The Whole Story
Since the beginning, Iraq had always claimed Kuwait part of its territory. One of the early claims surfaced in the 1930's when oil was discovered in the region. Another claim came right after Kuwait gained its independence, but Britain and the Arab league rejected that assertion. Finally Iraq recognized Kuwait's borders in 1963, and as a result, both countries established close ties 1, 2.
During the 1980 Iraq-Iran War Kuwait aided Iraq with large amounts of money, and relations between both countries got even better. But that didn’t stop Saddam Hussein from invading his neighboring country on August 2, 1990. Again, his justification was that Kuwait historically belonged to Iraq, and the land should be returned it its original owners. Iraqi troops crossed the borders by land and in about 48 hours seized and took complete control of the whole country 1,2.

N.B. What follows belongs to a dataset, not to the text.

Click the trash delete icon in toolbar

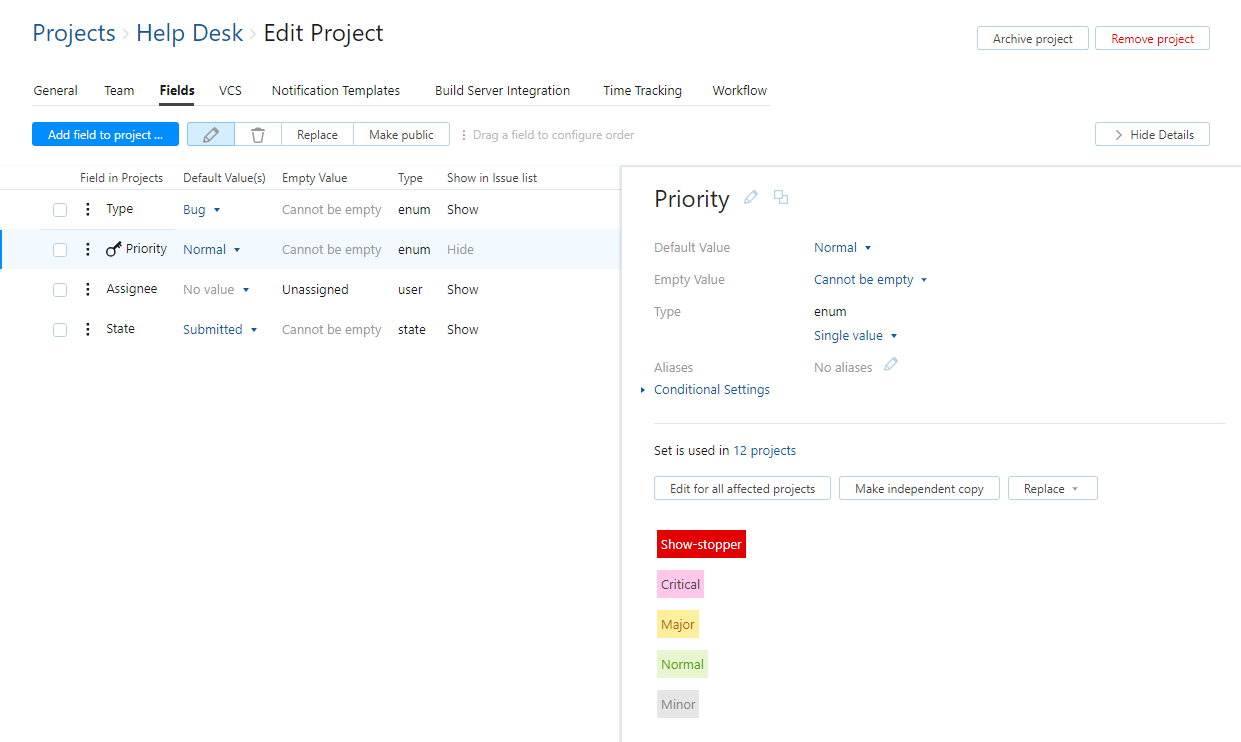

|Some of the damages during the invasion-Photos from Flickr-GulfWar|
The invaders caused so much damage to the country's infrastructure. Looting of civilian houses and other government institutions was widely spread. Above all, the treatment of Kuwaitis was brutal—the troops detained thousands of civilians who were interrogated in an uncivilized manner: electrocutions and mutilations of body parts. There were also numerous incidents of murders and rapes 2.
The Amir of Kuwait at that time, Sheikh Jaber Al Sabah, pleaded to the United Nations for help. Fortunately, the UN Security Council quickly responded in mid-January, 1991.
|The late Sheikh Jaber at the UN asking the world to support his country.|
A coalition of nations led by the U.S. and Saudi Arabia began operation Desert Storm: a massive air strike against the Iraqi military. After five weeks of continuous air missions, it was clear the enemy was exhausted. Coalition forces then launched a ground assault forcing Iraqi soldiers to withdraw 1,2.
On February 26, 1991, Kuwait was liberated. This is a memorable day for all Kuwaitis, and every year Kuwaitis celebrate this day with great pride and joy. They go to the streets and show their patriotism by waving the Kuwaiti flag, setting fireworks and singing National songs.
|Celebrations after the war - Photos from Flickr-GulfWar|
During the pullback, Iraqi forces set fire to Kuwaiti oil wells, which caused the biggest and most severe environmental catastrophe in Kuwait. It took over nine months to fully extinguish the fires. As a result, the air was completely polluted, many people suffered breathing problems, and many animal species have become endangered. According to Wikipedia, it cost Kuwait more than five billion dollars to repair the oil infrastructure 1.
The invasion was a turning point in Kuwait as it changed almost every aspect of the country. The people were somehow hostile toward the ruling family who were in exile during the war. Fortunately, the rulers responded by:
1- Instituting martial law and staging trials.
2- Compensating citizens for their loses.
3- Granting more freedoms to the people, especially those of expression and press.
4- Reinstating the National Assembly in 1992.
One of Kuwait's biggest campaign after the war was the plead to bring back the over 600 prisoners of war that Hussein claimed did not exist. According to the National Committee for Missing & Prisoners of War web site, there was clear evidence that Iraq held 605 prisoners, some of which were women 8. For more than 10 years families of those POW's were hopeful that some day their loved ones would return. The regime insisted that no prisoners existed. Not until recently did the families lost hope. After the recent U.S. war against Iraq, DNA tests from the mass graves showed that some corpses were of Kuwaiti POW's.
Kuwait was one of the first Middle Eastern countries that allied with the U.S. in the 2003 military operation against Hussein and his regime. And the people of Kuwait were relieved and thankful that the tyrant who once harassed their country was captured.